If you've never used SwiftKey, you should definitely give it a try. SwiftKey is a keyboard for iOS and Android that replaces the native keyboard. But, more importantly, it gives easy access to a number of features - some unique to the product. Microsoft, who acquired the product in 2016, disappointed many users (including myself) when they announced that October 5, 2022, would be the end of support on iOS. But, after reversing course, it has become yet another target of Microsoft's newest focus feature: Bing.
What is SwiftKey?
SwiftKey is a smart keyboard app for iOS and Android devices. It's designed to help you type faster and with fewer mistakes by learning from your writing style. It makes use of artificial intelligence (AI) to predict the words you're likely to type next so that you don't have to keep typing the same words over and over. It also offers a variety of themes, stickers, and extensions to help customize your keyboard experience.
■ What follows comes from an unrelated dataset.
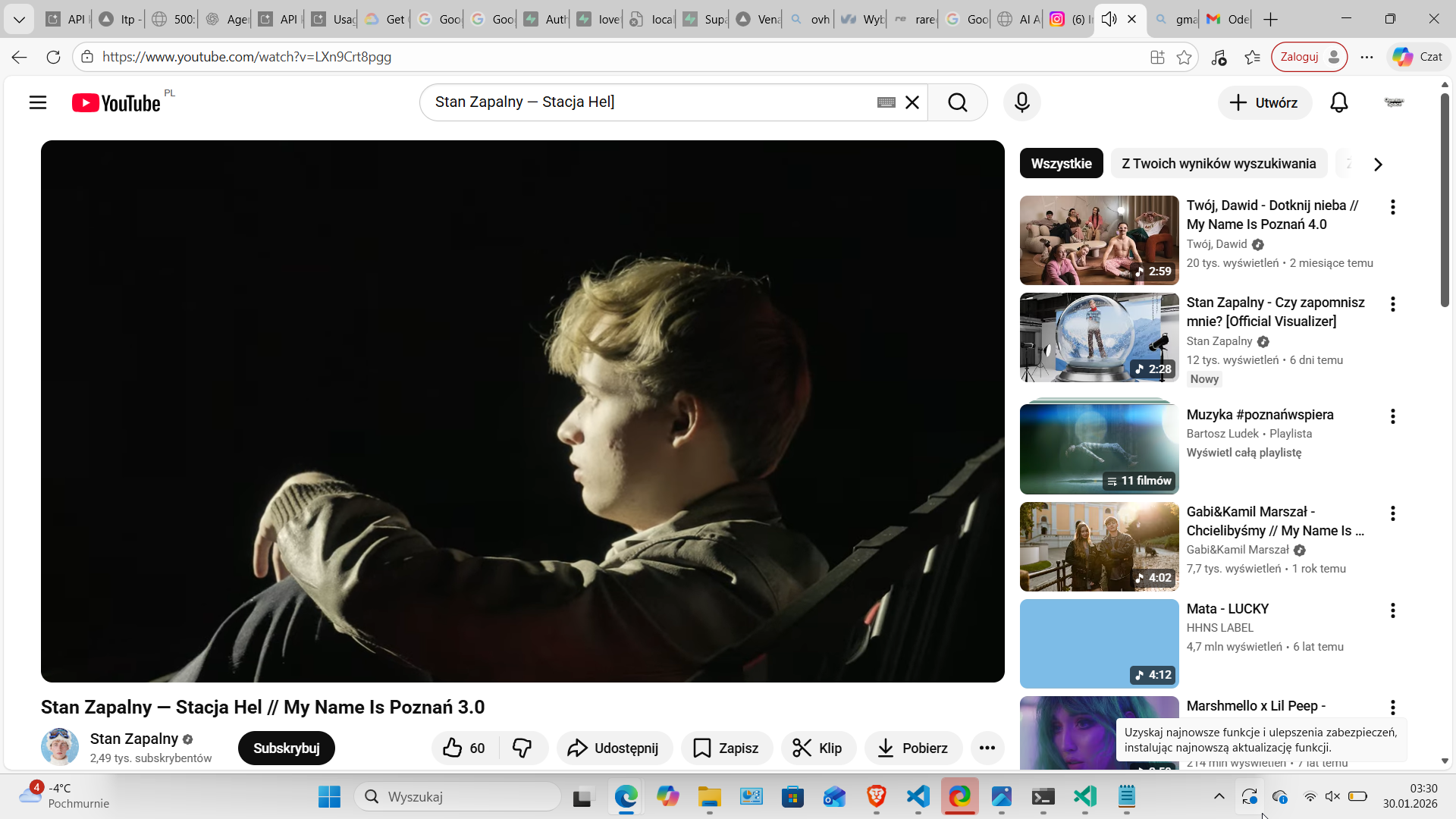The height and width of the screenshot is (819, 1456).
Task: Open the Twój, Dawid video thumbnail
Action: pyautogui.click(x=1099, y=240)
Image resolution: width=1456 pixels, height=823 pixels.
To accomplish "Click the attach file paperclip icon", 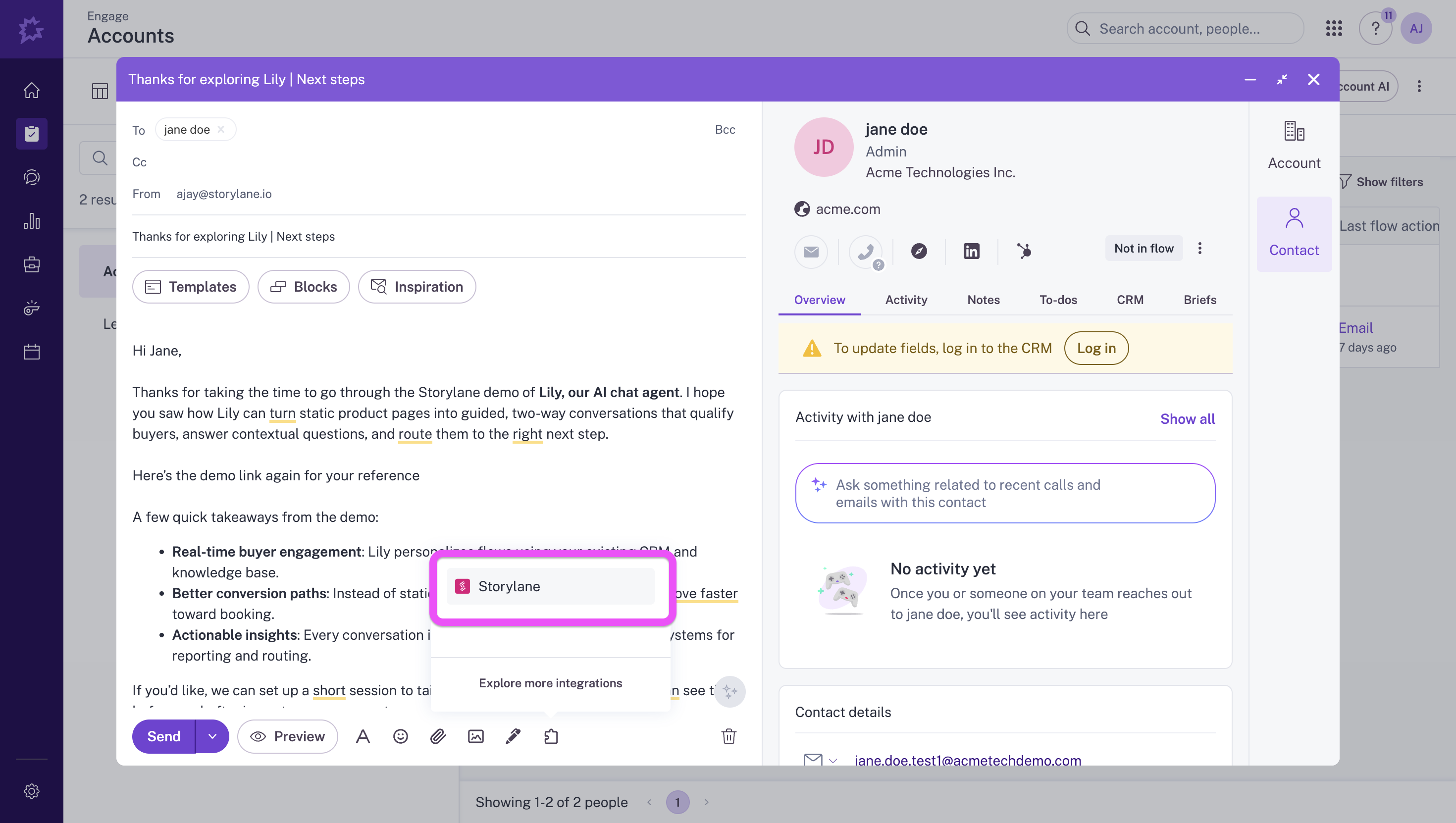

SwiftKey has been around since 2010, but it wasn't until Microsoft acquired the product in 2016 that it became widely adopted. Since then, SwiftKey has become one of the most popular keyboards for both Android and iOS users. The keyboard gives easy access to emojis, including search and common capabilities. It brings a similar feature to GIFs, making it easy to express yourself that way in text, messengers, etc.
Reports of SwiftKey's death are greatly exaggerated
In September 2022, Microsoft announced that it was ending support for SwiftKey on iOS. This wasn't terribly surprising, considering there hadn't been an update to the product in over a year, with the most recent being in August 2021. The company said,
As of October 5, support for SwiftKey iOS will end and it will be delisted from the Apple App Store. Microsoft will continue support for SwiftKey Android as well as the underlying technology that powers the Windows touch keyboard. For those customers who have SwiftKey installed on iOS, it will continue to work until it is manually uninstalled or a user gets a new device.
This was greatly disappointing to users who had become accustomed to the product. On October 5, the app was delisted from the store. However, a month after the delisting, the company changed its mind and brought the product back to life. The keyboard was back in the store and the company suggested there was new development in progress.
The thoroughly modern SwiftKey
Because SwiftKey is a Microsoft product in the year 2023, a recent update has brought to it an integration with Microsoft's Bing search engine. Through this integration, SwiftKey can give you access to several capabilities of the search engine right from the top row (on the left side). The core feature, of course, is direct web searches. The results are returned in cards that swipe horizontally.
There are also some AI-powered features. The first is an incredibly useful one - a tone changer. You can enter a sentence written in one tone and have to give options in other tones. For example, I entered "What is wrong with you?" and was given a Professional option which said "What seems to be the issue?", Casual which said "What's up?", and several other options.
The biggest inclusion, and the least surprising, is the company's GPT-4 powered chat bot. Unlike the other features, though, using the chatbot forces you to leave the keyboard and move over to the app behind the keyboard. The capabilities of this integration appear to be as full-featured as on the web, though the Microsoft you sign into the app using will need access to the feature.
As with everything generative AI based, it is important to remember that the responses are questionable at best. So, it can be fun to experiment, but don't expect accuracy.